> **TASK REQUIREMENTS**
Take the lines below from the first through the one that contains "Task: Click the Your voting power label" and copy them exactly.

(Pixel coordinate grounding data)
○ ○ ○ ○ ○ ○ ○

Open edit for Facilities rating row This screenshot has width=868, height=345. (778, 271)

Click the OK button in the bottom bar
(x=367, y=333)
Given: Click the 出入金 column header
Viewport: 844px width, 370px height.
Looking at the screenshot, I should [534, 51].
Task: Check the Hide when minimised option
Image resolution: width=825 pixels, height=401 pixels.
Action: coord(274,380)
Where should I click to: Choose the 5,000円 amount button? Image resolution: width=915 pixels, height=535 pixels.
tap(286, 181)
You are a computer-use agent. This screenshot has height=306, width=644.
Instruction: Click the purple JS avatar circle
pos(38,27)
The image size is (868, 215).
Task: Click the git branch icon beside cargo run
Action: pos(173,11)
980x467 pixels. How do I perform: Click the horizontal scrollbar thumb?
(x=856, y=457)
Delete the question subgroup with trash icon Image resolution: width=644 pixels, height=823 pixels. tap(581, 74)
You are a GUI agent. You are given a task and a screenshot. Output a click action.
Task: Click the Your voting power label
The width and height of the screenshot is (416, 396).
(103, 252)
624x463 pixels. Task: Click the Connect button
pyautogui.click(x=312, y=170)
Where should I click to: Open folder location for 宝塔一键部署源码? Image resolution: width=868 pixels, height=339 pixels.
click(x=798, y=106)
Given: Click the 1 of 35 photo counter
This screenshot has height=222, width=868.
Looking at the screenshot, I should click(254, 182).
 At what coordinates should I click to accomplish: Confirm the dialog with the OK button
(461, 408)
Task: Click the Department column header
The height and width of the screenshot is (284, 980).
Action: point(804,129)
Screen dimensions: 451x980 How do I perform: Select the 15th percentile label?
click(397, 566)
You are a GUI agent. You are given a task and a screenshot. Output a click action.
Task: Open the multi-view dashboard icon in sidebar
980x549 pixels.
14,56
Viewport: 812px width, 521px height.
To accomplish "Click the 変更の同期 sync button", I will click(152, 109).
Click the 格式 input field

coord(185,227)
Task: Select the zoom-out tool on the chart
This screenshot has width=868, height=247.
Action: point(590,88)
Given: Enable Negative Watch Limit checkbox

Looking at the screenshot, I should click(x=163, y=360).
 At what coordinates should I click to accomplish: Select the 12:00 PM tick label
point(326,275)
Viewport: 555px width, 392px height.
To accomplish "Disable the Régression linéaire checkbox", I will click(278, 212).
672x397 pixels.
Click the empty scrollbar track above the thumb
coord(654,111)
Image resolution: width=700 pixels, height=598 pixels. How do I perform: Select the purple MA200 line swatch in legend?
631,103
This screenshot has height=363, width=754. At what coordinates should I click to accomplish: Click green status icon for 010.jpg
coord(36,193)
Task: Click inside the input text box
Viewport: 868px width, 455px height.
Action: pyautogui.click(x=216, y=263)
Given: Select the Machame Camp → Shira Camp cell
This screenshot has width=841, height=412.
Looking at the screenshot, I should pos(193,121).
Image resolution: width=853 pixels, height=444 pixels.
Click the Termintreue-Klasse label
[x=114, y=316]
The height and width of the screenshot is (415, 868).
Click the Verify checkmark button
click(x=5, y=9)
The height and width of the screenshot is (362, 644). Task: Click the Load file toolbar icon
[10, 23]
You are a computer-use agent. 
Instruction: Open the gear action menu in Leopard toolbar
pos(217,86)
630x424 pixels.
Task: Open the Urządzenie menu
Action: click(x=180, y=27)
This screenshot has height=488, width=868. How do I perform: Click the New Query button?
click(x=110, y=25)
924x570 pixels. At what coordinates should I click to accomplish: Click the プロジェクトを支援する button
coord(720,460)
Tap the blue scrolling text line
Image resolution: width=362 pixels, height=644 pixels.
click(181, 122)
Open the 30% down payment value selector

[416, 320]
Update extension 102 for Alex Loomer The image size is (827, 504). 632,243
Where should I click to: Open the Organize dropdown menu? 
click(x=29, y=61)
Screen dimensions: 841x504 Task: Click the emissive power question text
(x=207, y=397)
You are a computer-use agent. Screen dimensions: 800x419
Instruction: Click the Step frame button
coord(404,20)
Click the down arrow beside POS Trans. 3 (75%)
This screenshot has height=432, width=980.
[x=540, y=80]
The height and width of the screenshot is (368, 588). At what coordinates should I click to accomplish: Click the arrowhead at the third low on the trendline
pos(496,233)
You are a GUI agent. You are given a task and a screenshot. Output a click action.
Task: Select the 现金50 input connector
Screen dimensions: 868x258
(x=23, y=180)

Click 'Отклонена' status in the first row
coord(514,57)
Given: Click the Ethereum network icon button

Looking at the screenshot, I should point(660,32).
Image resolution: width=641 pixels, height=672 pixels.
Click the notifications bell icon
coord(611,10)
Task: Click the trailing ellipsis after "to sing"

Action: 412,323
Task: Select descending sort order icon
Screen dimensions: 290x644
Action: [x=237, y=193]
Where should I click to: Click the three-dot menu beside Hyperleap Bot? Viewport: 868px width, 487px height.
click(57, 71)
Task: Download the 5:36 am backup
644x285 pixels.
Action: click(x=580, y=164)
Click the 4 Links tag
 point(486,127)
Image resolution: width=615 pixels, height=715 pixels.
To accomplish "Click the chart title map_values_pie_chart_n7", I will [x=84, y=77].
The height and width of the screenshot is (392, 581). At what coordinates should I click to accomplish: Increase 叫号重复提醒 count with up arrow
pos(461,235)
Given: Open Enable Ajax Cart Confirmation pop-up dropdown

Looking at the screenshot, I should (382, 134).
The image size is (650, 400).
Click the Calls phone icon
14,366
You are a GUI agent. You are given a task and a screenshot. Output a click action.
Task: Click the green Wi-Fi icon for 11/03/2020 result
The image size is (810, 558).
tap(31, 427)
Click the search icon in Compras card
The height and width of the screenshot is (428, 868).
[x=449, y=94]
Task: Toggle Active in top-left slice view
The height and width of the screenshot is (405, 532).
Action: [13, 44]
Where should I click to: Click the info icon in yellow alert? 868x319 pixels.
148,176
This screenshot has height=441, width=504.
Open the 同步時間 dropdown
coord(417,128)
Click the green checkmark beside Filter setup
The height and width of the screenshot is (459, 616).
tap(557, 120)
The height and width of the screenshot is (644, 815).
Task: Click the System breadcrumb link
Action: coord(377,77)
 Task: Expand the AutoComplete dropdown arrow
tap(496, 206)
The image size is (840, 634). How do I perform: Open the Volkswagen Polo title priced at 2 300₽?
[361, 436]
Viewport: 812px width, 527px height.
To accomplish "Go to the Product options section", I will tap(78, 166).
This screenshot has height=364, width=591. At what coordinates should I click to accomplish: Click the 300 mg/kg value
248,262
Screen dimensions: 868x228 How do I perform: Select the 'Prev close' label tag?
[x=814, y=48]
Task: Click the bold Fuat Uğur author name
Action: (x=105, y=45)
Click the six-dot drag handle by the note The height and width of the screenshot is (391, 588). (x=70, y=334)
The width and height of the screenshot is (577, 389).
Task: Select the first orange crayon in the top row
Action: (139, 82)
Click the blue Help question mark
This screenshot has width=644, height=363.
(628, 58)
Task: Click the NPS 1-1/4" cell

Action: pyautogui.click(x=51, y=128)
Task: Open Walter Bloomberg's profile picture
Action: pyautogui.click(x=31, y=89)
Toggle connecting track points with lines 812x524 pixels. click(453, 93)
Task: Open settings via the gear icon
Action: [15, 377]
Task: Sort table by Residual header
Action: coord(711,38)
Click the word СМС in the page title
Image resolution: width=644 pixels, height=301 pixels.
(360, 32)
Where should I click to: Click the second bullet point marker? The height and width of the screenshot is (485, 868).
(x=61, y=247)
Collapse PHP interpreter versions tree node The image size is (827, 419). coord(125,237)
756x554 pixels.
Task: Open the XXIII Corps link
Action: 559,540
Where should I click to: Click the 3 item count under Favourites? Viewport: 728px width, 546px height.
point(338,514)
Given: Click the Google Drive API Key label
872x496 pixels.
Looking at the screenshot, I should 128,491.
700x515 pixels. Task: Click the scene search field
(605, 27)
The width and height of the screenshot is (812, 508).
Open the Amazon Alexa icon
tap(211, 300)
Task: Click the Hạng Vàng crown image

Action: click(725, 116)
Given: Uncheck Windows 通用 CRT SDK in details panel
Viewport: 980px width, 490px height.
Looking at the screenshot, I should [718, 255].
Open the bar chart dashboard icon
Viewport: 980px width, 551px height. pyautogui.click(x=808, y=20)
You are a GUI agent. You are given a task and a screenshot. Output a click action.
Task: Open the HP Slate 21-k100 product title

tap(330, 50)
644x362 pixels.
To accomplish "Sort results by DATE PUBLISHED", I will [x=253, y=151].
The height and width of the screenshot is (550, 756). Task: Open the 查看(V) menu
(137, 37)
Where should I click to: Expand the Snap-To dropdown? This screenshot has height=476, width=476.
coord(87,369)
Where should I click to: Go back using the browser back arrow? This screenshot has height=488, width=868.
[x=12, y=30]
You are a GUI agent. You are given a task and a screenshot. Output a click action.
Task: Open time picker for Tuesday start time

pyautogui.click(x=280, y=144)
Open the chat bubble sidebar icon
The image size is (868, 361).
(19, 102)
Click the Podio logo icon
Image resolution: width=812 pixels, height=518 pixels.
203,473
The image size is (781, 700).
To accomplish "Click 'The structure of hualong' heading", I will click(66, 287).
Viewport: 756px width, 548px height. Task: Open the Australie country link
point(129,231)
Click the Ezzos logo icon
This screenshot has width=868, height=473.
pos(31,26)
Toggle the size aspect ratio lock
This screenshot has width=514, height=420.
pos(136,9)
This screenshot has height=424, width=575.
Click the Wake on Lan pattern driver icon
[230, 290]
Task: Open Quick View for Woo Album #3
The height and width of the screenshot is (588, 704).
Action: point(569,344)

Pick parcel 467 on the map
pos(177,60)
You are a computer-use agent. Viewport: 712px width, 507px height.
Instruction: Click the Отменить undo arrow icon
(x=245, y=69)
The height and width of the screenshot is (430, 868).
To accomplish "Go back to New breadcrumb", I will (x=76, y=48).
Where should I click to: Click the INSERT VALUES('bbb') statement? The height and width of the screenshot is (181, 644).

○ ○ ○ ○ ○ ○ ○

> **YOUR SOLUTION**
Open edit for Facilities rating row This screenshot has width=868, height=345. (778, 271)

Click the OK button in the bottom bar
(x=367, y=333)
Given: Click the 出入金 column header
Viewport: 844px width, 370px height.
Looking at the screenshot, I should [534, 51].
Task: Check the Hide when minimised option
Image resolution: width=825 pixels, height=401 pixels.
Action: coord(274,380)
Where should I click to: Choose the 5,000円 amount button? Image resolution: width=915 pixels, height=535 pixels.
tap(286, 181)
You are a computer-use agent. This screenshot has height=306, width=644.
Instruction: Click the purple JS avatar circle
pos(38,27)
The image size is (868, 215).
Task: Click the git branch icon beside cargo run
Action: pos(173,11)
980x467 pixels. How do I perform: Click the horizontal scrollbar thumb?
(x=856, y=457)
Delete the question subgroup with trash icon Image resolution: width=644 pixels, height=823 pixels. tap(581, 74)
You are a GUI agent. You are given a task and a screenshot. Output a click action.
Task: Click the Your voting power label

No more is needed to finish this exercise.